> **Work required**
Output the part of the records that opens with the line containing "The image size is (772, 477)." and closes with the line containing "Open the Manage" as a JSON list of strings, with one string per line and blank lines omitted.
----- Records to process -----
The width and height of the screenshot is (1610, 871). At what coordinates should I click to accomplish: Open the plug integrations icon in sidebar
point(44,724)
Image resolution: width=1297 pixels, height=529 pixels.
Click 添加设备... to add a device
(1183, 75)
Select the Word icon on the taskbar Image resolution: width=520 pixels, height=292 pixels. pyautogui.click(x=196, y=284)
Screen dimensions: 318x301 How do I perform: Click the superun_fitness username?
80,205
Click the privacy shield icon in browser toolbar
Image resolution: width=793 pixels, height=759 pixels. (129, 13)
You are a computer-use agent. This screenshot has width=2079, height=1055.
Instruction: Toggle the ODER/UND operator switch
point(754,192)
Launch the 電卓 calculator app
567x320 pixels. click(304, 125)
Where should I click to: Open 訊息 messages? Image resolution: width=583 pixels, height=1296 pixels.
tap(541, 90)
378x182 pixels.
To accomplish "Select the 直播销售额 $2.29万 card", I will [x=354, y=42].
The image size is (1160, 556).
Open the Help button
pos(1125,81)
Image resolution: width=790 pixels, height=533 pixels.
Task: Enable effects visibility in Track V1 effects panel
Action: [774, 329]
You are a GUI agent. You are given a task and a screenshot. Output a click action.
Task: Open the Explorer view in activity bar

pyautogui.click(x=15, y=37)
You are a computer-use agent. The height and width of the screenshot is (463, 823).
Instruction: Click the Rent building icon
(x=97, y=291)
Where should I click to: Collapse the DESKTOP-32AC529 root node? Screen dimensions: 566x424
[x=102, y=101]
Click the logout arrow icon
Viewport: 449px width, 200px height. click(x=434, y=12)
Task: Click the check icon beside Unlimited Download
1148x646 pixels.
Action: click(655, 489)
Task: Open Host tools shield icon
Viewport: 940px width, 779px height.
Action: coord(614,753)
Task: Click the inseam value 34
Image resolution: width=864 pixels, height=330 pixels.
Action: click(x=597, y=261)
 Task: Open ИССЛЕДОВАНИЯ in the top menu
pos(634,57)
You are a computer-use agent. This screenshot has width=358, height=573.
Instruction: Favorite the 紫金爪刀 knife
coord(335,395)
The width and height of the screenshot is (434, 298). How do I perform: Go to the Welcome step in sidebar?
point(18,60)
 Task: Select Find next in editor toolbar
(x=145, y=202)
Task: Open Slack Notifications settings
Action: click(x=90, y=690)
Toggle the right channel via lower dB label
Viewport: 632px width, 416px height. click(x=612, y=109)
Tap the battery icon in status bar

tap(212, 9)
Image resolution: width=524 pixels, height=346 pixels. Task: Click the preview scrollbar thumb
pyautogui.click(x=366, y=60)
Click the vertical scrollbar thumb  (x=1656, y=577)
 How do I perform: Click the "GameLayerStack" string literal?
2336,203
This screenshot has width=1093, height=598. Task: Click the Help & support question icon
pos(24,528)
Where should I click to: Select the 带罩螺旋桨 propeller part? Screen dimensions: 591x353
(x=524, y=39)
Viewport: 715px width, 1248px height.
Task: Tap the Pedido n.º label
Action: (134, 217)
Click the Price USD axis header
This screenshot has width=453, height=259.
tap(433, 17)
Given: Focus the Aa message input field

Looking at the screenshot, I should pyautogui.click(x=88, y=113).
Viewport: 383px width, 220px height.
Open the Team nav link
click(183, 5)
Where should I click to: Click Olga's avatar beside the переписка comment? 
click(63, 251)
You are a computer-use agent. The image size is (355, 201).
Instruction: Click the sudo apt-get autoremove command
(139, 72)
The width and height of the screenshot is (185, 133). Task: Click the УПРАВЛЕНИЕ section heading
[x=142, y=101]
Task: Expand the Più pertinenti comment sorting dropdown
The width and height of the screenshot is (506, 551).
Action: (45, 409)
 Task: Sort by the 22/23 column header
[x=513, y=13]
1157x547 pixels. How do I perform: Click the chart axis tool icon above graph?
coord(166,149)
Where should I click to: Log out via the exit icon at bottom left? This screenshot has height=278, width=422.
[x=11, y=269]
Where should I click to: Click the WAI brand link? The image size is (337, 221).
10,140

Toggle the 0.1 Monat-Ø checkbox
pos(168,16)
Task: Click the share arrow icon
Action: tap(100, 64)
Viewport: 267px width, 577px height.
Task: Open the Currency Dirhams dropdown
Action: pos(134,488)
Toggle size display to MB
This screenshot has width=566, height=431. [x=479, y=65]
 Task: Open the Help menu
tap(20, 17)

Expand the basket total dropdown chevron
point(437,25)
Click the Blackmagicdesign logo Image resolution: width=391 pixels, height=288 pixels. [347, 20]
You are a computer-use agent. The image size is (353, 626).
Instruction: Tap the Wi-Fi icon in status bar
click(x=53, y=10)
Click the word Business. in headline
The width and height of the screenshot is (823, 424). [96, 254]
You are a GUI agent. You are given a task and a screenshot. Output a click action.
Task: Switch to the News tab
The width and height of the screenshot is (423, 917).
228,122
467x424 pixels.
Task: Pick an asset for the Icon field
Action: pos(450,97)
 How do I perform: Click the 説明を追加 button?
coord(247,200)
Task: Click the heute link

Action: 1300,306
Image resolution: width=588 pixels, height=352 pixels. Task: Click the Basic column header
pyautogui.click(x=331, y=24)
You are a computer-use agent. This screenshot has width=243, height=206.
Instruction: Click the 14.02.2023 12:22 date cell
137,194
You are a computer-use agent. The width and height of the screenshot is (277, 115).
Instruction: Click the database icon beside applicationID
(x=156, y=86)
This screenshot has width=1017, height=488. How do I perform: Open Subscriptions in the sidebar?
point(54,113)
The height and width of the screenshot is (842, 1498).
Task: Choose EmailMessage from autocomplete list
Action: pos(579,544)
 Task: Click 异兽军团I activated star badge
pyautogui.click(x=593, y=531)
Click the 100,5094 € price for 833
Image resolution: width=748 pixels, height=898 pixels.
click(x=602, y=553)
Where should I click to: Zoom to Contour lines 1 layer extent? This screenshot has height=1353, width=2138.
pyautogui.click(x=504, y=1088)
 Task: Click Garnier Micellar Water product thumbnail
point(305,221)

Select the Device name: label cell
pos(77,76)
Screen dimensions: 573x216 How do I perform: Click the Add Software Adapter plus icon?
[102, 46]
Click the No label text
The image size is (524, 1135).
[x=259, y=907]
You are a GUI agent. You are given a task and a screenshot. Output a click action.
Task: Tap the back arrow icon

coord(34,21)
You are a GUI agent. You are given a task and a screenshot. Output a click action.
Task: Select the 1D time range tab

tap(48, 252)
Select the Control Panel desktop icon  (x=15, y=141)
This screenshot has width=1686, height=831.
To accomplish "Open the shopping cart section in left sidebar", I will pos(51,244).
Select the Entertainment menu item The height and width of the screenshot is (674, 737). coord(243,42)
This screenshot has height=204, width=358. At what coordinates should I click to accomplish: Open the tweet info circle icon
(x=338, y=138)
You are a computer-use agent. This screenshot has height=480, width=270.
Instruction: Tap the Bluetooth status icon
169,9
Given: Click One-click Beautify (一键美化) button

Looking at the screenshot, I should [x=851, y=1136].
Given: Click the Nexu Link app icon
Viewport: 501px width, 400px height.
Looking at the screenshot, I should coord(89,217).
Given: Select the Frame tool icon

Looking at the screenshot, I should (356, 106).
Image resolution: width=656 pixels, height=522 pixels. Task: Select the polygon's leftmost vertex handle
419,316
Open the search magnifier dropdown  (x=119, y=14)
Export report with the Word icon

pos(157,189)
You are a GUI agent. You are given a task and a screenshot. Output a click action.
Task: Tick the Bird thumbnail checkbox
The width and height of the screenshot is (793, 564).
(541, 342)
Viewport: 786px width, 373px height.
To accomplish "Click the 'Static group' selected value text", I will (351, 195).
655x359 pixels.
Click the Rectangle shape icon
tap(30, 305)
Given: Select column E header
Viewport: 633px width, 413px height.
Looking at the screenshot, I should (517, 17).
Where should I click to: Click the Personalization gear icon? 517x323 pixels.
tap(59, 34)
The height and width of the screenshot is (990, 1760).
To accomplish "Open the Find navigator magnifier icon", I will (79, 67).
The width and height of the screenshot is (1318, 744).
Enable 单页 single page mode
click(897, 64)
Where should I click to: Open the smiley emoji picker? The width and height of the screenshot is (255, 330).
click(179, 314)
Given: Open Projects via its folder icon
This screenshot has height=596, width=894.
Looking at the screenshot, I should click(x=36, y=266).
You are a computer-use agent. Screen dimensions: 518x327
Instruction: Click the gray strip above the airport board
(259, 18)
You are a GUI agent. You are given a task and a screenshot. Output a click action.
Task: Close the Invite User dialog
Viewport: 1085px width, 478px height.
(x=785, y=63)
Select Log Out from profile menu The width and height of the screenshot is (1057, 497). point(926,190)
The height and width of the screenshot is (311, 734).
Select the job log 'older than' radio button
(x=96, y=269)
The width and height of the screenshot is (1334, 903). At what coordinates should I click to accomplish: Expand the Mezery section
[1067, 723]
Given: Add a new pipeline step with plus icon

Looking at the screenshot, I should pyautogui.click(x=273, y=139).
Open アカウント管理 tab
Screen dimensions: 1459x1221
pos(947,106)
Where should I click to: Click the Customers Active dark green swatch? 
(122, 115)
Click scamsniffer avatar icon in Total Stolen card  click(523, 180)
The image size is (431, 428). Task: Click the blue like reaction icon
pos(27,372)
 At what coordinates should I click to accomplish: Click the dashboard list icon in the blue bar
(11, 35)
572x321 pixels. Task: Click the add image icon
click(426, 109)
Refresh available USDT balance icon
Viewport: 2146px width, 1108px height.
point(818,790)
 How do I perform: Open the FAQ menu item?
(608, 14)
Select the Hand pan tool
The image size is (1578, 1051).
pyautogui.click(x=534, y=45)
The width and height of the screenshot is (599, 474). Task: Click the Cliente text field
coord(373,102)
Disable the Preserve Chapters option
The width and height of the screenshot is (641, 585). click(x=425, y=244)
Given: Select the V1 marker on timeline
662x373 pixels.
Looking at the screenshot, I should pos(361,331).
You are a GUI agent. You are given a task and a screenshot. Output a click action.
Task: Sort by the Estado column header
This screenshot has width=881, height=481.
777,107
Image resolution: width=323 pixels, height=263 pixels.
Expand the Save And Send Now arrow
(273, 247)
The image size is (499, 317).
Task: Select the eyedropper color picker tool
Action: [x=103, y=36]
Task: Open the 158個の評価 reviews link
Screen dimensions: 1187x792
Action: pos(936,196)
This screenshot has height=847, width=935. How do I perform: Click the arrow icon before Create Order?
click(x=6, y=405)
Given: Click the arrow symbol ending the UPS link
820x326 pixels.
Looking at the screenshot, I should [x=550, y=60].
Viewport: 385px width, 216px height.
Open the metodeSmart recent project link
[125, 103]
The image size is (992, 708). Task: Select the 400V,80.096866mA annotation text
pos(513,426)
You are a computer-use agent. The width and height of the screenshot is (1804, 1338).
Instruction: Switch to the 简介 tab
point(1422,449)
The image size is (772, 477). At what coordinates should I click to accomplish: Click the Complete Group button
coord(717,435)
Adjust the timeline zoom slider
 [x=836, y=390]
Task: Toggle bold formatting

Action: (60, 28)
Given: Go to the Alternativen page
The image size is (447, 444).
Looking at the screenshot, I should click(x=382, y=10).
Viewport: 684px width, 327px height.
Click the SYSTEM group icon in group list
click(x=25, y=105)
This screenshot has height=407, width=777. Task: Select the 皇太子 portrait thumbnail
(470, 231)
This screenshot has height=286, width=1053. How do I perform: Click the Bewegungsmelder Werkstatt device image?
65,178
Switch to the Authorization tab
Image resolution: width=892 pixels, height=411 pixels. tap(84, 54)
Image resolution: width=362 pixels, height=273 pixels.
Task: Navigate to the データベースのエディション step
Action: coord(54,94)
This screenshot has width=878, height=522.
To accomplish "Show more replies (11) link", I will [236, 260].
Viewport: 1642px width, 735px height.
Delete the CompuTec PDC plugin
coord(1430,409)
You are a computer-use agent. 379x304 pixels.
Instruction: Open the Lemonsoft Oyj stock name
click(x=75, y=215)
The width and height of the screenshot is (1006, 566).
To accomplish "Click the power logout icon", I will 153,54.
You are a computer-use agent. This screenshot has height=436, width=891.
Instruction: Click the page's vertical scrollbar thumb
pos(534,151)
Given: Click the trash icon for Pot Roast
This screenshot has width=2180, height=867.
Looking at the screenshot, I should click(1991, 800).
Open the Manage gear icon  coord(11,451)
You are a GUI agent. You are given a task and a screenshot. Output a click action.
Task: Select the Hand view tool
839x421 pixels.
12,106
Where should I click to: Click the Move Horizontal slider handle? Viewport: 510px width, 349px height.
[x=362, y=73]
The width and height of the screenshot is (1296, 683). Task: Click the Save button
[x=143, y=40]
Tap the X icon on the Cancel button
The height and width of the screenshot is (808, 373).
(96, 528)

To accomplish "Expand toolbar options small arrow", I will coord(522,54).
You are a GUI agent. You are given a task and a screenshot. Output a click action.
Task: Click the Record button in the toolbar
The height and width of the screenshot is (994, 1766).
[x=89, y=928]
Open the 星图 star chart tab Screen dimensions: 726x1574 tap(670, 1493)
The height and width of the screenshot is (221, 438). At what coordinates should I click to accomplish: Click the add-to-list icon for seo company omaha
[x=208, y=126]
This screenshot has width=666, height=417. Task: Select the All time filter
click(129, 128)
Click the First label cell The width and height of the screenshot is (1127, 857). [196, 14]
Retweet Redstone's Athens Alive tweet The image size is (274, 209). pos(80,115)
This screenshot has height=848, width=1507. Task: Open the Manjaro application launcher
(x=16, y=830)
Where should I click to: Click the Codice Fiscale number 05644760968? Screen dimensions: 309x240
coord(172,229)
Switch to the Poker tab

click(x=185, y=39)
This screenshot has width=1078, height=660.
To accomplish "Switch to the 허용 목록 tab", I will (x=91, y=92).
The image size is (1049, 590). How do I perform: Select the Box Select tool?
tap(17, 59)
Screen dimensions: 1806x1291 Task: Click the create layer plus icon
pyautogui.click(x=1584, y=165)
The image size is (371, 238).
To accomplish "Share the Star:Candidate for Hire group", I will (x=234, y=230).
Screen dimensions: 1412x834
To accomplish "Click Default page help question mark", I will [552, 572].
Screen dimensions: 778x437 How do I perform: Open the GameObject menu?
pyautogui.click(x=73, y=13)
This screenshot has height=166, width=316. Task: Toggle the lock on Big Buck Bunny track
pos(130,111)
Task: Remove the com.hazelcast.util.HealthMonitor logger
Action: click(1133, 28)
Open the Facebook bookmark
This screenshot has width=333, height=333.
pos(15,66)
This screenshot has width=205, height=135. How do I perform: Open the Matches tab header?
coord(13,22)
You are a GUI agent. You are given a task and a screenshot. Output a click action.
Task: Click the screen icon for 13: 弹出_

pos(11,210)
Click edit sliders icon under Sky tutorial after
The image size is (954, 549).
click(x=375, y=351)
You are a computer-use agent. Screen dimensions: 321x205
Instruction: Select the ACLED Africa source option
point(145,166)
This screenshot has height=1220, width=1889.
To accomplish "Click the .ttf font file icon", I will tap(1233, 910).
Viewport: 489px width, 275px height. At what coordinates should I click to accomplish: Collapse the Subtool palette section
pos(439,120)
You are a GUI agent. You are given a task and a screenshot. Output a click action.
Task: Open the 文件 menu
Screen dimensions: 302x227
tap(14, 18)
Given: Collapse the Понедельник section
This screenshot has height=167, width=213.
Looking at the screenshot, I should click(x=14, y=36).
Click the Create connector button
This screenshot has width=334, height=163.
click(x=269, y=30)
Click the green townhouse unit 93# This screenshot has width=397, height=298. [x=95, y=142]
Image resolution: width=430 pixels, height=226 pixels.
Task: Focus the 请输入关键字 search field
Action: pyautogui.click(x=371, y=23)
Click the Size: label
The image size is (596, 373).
-----
> **Problem solution**
[
  "The image size is (772, 477). At what coordinates should I click to accomplish: Click the Complete Group button",
  "coord(717,435)",
  "Adjust the timeline zoom slider",
  " [x=836, y=390]",
  "Task: Toggle bold formatting",
  "Action: (60, 28)",
  "Given: Go to the Alternativen page",
  "The image size is (447, 444).",
  "Looking at the screenshot, I should click(x=382, y=10).",
  "Viewport: 684px width, 327px height.",
  "Click the SYSTEM group icon in group list",
  "click(x=25, y=105)",
  "This screenshot has height=407, width=777. Task: Select the 皇太子 portrait thumbnail",
  "(470, 231)",
  "This screenshot has height=286, width=1053. How do I perform: Click the Bewegungsmelder Werkstatt device image?",
  "65,178",
  "Switch to the Authorization tab",
  "Image resolution: width=892 pixels, height=411 pixels. tap(84, 54)",
  "Image resolution: width=362 pixels, height=273 pixels.",
  "Task: Navigate to the データベースのエディション step",
  "Action: coord(54,94)",
  "This screenshot has width=878, height=522.",
  "To accomplish \"Show more replies (11) link\", I will [236, 260].",
  "Viewport: 1642px width, 735px height.",
  "Delete the CompuTec PDC plugin",
  "coord(1430,409)",
  "You are a computer-use agent. 379x304 pixels.",
  "Instruction: Open the Lemonsoft Oyj stock name",
  "click(x=75, y=215)",
  "The width and height of the screenshot is (1006, 566).",
  "To accomplish \"Click the power logout icon\", I will 153,54.",
  "You are a computer-use agent. This screenshot has height=436, width=891.",
  "Instruction: Click the page's vertical scrollbar thumb",
  "pos(534,151)",
  "Given: Click the trash icon for Pot Roast",
  "This screenshot has width=2180, height=867.",
  "Looking at the screenshot, I should click(1991, 800).",
  "Open the Manage gear icon  coord(11,451)"
]